For whatever reason, the Review Panel insisted on an interpretation of section 55 of the Judges Act that cannot be sustained; it is contradicted by the CJC’s own Ethical Principles. The better view is that Justice Smith obtained a leave and therefore was able to accept the full-time, albeit voluntary, position of Interim Dean (Academic). He did not breach section 55.

The issue than becomes whether he was in contravention of the Ethical Principles. It is not clear why it is necessary to determine whether a judge is in breach of section 55 as a preliminary step to find that he or she has acted unethically, although this seems to be the Review Panel’s view. Put another way, because the Review Panel concluded that Justice Smith’s conduct contravened some of the ethical principles, it concluded he also contravened section 55.

Finally, there is one other major issue that should be addressed: that is that the biggest controversy in all of this has been the CJC’s decision to entertain the Sabourin complaint against Justice Smith. It is this action that created the publicly expressed anger of the Canadian and Ontario judges associations,  Thunder Bay lawyers, Senator Sinclair and others. Furthermore, the CJC’s decision to go ahead with the complaint even though Justice Smith had sought a stay from the Federal Court of the CJC proceedings also raised controversy, particularly because the CJC has taken the position, initially unsuccessful at trial, that the Federal Court has no jurisdiction to review its proceedings.

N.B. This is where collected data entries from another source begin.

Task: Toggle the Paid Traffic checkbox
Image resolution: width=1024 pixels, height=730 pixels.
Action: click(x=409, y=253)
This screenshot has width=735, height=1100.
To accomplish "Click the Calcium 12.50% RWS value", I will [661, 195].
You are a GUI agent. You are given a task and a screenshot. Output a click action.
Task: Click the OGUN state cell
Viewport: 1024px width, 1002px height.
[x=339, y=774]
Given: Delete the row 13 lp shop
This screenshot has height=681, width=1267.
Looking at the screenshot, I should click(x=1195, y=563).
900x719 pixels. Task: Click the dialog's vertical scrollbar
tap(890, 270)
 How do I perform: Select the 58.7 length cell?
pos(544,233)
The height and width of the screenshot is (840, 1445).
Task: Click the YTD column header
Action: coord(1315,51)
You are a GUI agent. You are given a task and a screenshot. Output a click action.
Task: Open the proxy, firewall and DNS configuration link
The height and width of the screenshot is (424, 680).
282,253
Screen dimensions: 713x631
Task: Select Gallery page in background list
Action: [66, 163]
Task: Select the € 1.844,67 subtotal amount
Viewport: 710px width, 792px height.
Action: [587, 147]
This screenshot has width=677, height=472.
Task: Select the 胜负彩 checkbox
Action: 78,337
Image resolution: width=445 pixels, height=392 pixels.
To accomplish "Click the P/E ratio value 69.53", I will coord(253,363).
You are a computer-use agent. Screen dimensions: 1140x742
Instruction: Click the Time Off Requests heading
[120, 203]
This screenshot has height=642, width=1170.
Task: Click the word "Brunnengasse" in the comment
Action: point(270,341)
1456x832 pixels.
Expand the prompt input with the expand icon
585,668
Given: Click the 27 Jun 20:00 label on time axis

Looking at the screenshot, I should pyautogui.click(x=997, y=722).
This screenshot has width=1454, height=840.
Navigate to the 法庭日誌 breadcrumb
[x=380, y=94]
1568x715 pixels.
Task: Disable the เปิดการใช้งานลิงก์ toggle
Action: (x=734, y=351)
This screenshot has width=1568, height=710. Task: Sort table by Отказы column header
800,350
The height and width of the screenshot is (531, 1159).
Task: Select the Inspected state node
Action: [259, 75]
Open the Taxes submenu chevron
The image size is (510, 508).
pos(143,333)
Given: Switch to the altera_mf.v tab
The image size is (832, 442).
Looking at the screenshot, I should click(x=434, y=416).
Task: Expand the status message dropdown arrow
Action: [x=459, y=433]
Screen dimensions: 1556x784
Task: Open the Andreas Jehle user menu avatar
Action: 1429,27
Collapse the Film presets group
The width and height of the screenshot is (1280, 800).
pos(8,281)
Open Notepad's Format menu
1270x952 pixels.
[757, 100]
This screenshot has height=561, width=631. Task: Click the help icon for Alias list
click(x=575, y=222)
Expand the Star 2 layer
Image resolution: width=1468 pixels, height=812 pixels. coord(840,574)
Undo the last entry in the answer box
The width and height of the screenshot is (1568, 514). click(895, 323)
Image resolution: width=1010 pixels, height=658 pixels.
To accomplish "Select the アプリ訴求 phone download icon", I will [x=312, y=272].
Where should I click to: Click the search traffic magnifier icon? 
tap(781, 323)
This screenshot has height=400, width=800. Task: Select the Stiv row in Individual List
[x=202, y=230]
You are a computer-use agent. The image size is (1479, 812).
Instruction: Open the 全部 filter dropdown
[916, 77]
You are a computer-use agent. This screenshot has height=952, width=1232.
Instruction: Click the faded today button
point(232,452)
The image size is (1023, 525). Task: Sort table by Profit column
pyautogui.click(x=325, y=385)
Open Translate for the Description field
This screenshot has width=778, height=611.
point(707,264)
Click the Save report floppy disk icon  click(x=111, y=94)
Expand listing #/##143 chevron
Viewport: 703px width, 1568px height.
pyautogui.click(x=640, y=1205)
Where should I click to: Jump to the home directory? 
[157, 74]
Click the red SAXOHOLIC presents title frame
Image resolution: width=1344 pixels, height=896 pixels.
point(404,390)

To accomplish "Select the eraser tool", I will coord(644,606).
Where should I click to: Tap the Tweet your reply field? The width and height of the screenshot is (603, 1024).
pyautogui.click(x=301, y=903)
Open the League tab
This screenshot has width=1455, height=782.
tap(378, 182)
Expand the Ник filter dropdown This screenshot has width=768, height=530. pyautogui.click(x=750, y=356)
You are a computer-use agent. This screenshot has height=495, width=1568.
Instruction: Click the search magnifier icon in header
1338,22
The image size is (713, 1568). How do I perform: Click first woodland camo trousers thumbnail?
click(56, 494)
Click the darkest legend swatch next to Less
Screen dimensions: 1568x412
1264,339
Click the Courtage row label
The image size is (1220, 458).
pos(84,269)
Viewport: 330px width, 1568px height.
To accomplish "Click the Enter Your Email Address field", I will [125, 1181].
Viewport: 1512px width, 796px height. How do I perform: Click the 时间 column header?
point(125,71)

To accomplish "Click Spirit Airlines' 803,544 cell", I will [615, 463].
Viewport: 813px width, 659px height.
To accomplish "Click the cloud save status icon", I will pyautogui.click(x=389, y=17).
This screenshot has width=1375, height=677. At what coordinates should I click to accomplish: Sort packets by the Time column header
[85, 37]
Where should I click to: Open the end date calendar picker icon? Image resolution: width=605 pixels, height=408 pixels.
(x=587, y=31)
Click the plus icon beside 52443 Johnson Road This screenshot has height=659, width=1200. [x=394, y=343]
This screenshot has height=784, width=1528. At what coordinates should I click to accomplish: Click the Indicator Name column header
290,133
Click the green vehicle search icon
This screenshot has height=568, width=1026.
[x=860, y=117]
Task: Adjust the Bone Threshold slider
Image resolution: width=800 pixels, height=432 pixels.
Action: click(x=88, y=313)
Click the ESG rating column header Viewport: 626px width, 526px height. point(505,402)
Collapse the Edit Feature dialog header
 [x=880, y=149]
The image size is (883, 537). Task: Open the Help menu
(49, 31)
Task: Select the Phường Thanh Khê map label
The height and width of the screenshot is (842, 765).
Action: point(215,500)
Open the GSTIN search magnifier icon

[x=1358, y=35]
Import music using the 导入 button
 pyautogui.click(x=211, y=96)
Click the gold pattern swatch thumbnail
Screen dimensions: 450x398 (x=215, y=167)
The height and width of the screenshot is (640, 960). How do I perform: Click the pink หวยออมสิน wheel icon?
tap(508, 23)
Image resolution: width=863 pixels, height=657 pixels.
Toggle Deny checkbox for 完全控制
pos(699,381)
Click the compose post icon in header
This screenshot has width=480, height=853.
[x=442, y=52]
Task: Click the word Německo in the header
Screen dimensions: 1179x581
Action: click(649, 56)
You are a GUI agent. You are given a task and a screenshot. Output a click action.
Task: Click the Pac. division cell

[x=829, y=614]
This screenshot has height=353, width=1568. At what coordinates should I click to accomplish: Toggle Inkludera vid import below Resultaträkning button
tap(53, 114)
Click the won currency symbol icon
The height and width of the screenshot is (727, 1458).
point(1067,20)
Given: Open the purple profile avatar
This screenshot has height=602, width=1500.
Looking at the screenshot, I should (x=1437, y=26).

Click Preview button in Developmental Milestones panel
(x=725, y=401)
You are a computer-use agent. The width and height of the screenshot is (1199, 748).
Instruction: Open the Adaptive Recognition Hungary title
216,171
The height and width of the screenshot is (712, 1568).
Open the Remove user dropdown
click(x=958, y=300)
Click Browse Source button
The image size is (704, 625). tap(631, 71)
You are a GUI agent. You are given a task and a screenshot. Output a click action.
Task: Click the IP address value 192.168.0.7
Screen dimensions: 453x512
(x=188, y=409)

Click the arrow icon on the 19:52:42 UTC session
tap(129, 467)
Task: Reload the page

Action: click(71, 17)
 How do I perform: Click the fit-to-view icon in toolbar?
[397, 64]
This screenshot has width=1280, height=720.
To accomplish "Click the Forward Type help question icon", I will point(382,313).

Mr. Sabourin, who initiated the complaint against Justice Smith, speaking,  for the CJC, said, “…judges and the public alike will benefit from greater clarity regarding the permissible scope of activities for judges that are outside their normal judicial duties“. The CJC’s rather confusing treatment of sections 54 and 55 and their relationship to the Ethical Principles is unlikely to achieve that goal. Furthermore, the controversy will continue since Justice Smith’s lawyer has amended his application to request a declaration that Justice Smith did not contravene the Judges Act. Both the Canadian Superior Court Judges Association and the Ontario Superior Court Judges Association are intervenors.

If the CJC’s unarticulated goal was to discourage judges from contributing to the common weal in appropriate situations, it may have succeeded. Given the public response to its treatment of Justice Smith’s efforts to provide a helping hand to his community, it has also succeeded in doing exactly what its own ethical principles warn against: jeopardizing the dignity and prestige of the judiciary.